Ameli, Princess of Löwenstein-Wertheim-Freudenberg (; 4 March 1923 – 26 March 2016) was the daughter of Udo, Prince of Löwenstein-Wertheim-Freudenberg, and widow of Anton-Günther, Duke of Oldenburg, the late pretender to the Grand Duchy of Oldenburg who died on September 20, 2014.

Early life

Ameli was born at Frankfurt am Main, Weimar Republic, the first child of Udo, Prince of Löwenstein-Wertheim-Freudenberg (1896–1980), and his wife, Countess Margarete of Castell-Castell (1899–1969), daughter of Friedrich Carl, Prince of Castell-Castell, and his wife, Countess Gertrud of Stolberg-Wernigerode.

Marriage and family
Ameli married on 7 August 1951 in Kreuzwertheim, to Duke Anton-Günther of Oldenburg (1923–2014), son of Nikolaus, Hereditary Grand Duke of Oldenburg (1897–1970) and his first wife Princess Helena of Waldeck and Pyrmont (1899–1948). Duke Anton-Günther is a grandson of the last Grand Duke of Oldenburg, Frederick Augustus II.  

They had two children.

Duchess Helene Elisabeth Bathildis Margarete of Oldenburg (born 3 August 1953 in Rastede), unmarried
Duke Christian Nikolaus Udo Peter of Oldenburg (born 1 February 1955 in Rastede), married to Countess Caroline zu Rantzau and has issue.
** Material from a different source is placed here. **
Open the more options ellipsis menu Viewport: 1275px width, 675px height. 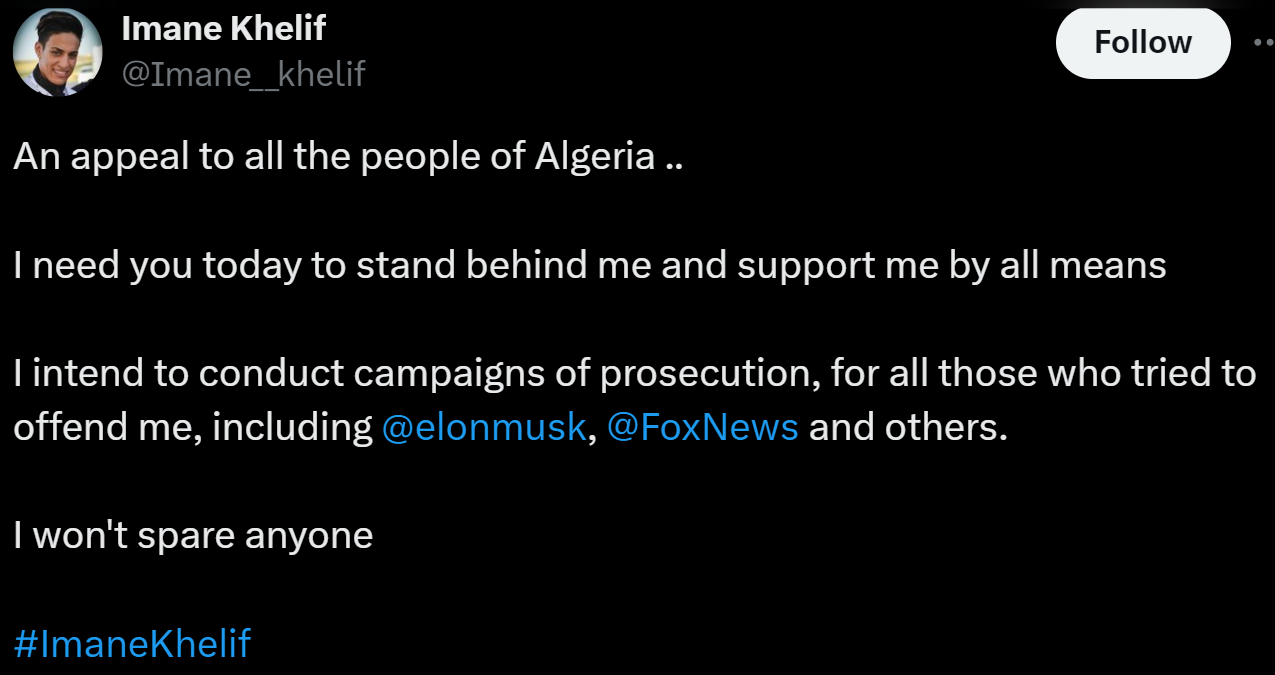[1264, 43]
Since the death of Duke Anton-Günther, Duke Christian is now the Duke of Oldenburg and head of the Grand Ducal Family of Oldenburg.

Ancestry

Notes

References

Sources 
 
The Royal House of Stuart, London, 1969, 1971, 1976, Addington, A. C., Reference: II 381 
 
 
 
Genealogisches Handbuch des Adels, Fürstliche Häuser, Reference: 1964 265
 
 

1923 births
2016 deaths
People from Frankfurt
House of Löwenstein-Wertheim-Freudenberg
Duchesses of Oldenburg
Princesses of Löwenstein-Wertheim-Freudenberg
Burials at the Ducal Mausoleum, Gertrudenfriedhof (Oldenburg)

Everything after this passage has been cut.